Mubadalah.id – Beberapa hari yang lalu, saya melihat postingan Instagram dari KH. Mustofa Bisri. Pada akun @s.kakung ini menampilkan postingan dengan narasi singkat namun punya makna yang mendalam sekaligus menyentuh sisi emosional. Sebuah postingan yang mengulas tentang seorang pahlawan.
Setiap tanggal 10 November lazim kita peringati sebagai hari pahlawan. Ketika mendengar hari pahlawan biasanya selalu identik dengan peran Bung Tomo, Soekarno, dan sederet pahlawan lain yang berjasa bagi kemerdekaan Indonesia.
Namun sosok pahlawan dalam postingan Gus Mus tidak hanya soal demikian. Beliau menuliskan begini:
“Pahlawan itu seperti ibu yang tulus ikhlas berkorban demi kebahagiaan anak-anaknya”
Gus Mus menyamakan pengorbanan seorang pahlawan seperti sosok ibu yang memiliki keikhlasan dalam berkorban untuk anak-anaknya. Ya, pahlawan itu bernama ibu
Kisah Ruri
Saya kemudian teringat dengan teman saya yang sempat berkisah tentang ibunya. Sebut saja Ruri namanya (bukan nama sebenarnya). Ia berkisah tentang sosok ibunya sebagai perempuan hebat yang terus mendorong anak-anaknya untuk berkembang. Walau sering terhimpit dengan keadaan.
Dari ceritanya, terlihat Ruri memang tidak ingin berkeluh kesah. Ia hanya ingin sekadar berbagi kisah, tentang ketegaran hidup, pengorbanan, serta kasih sayang ibunya kepada keluarga.
Usia pernikahan ibu Ruri terpaut 12 tahun dengan bapaknya. Mereka berdua kemudian dianugerahi 5 orang anak dengan rentang usia yang cukup berjauhan. Dua orang laki-laki dan tiga perempuan. Kebetulan Ruri adalah anak laki-laki nomor tiga. Sebagai orang desa keluarga Ruri hidup dengan penuh kesederhanaan.

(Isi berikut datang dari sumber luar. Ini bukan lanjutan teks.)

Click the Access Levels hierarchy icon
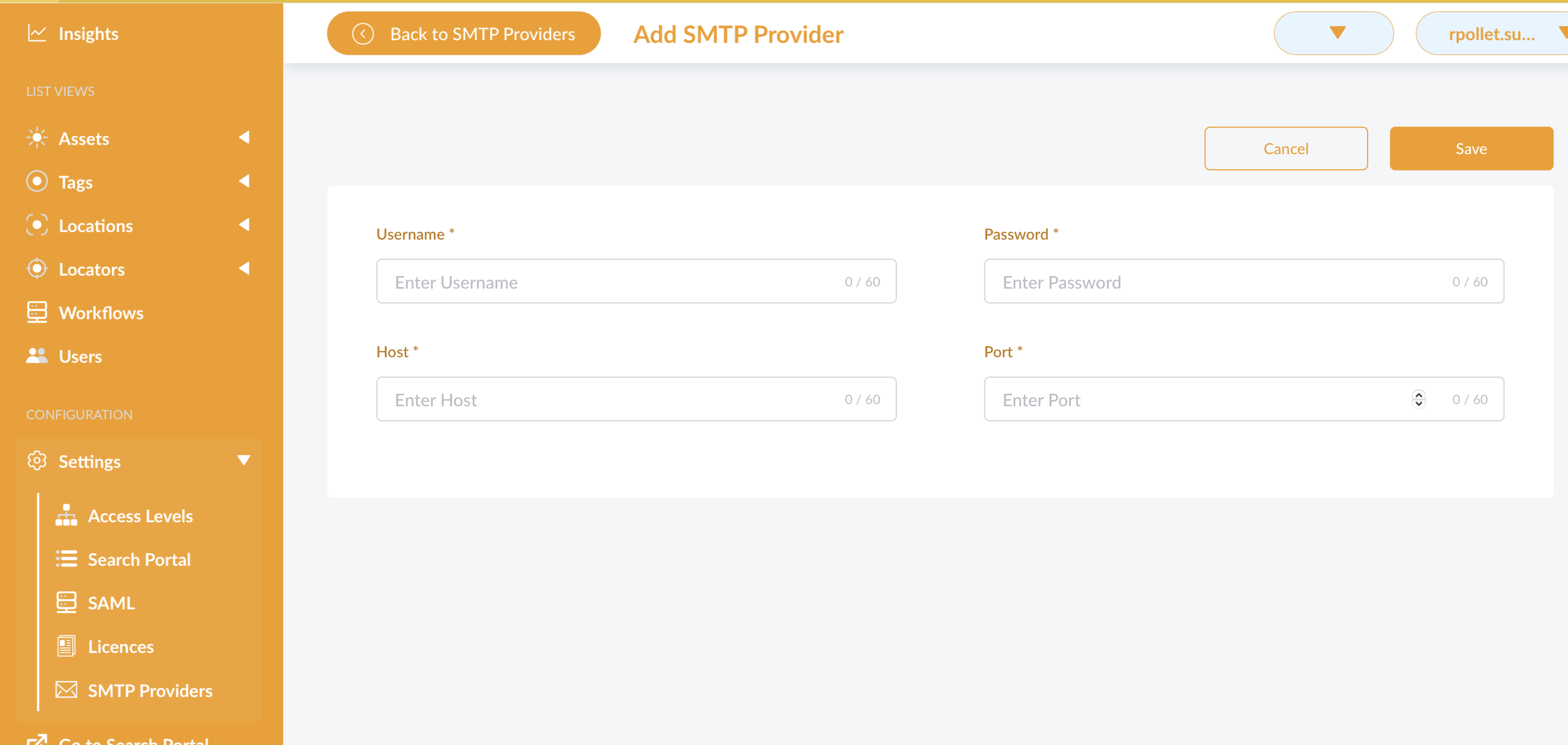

Dalam ombak kehidupan, bahtera ujian itu memang benar adanya. Al-Quran dalam Surah Al Baqarah ayat 155 menyatakan bahwa setiap manusia akan Allah uji dengan sedikit ketakutan, kelaparan, kekurangan ekonomi, kehilangan keluarga, dan hal-hal lainnya. Namun Allah memberikan kabar gembira bagi orang-orang yang sabar.
Dan benar saja, ujian itu datang ketika kakaknya Ruri yang kedua terenggut nyawanya.
“Entah kenapa peristiwa itu masih terekam jelas dalam ingatan saya yang saat itu masih usia SD. Sebuah kecelakaan saat perjalanan menuju pesantren, pada hari Jumat 12 Rabiul Awal” kata Ruri.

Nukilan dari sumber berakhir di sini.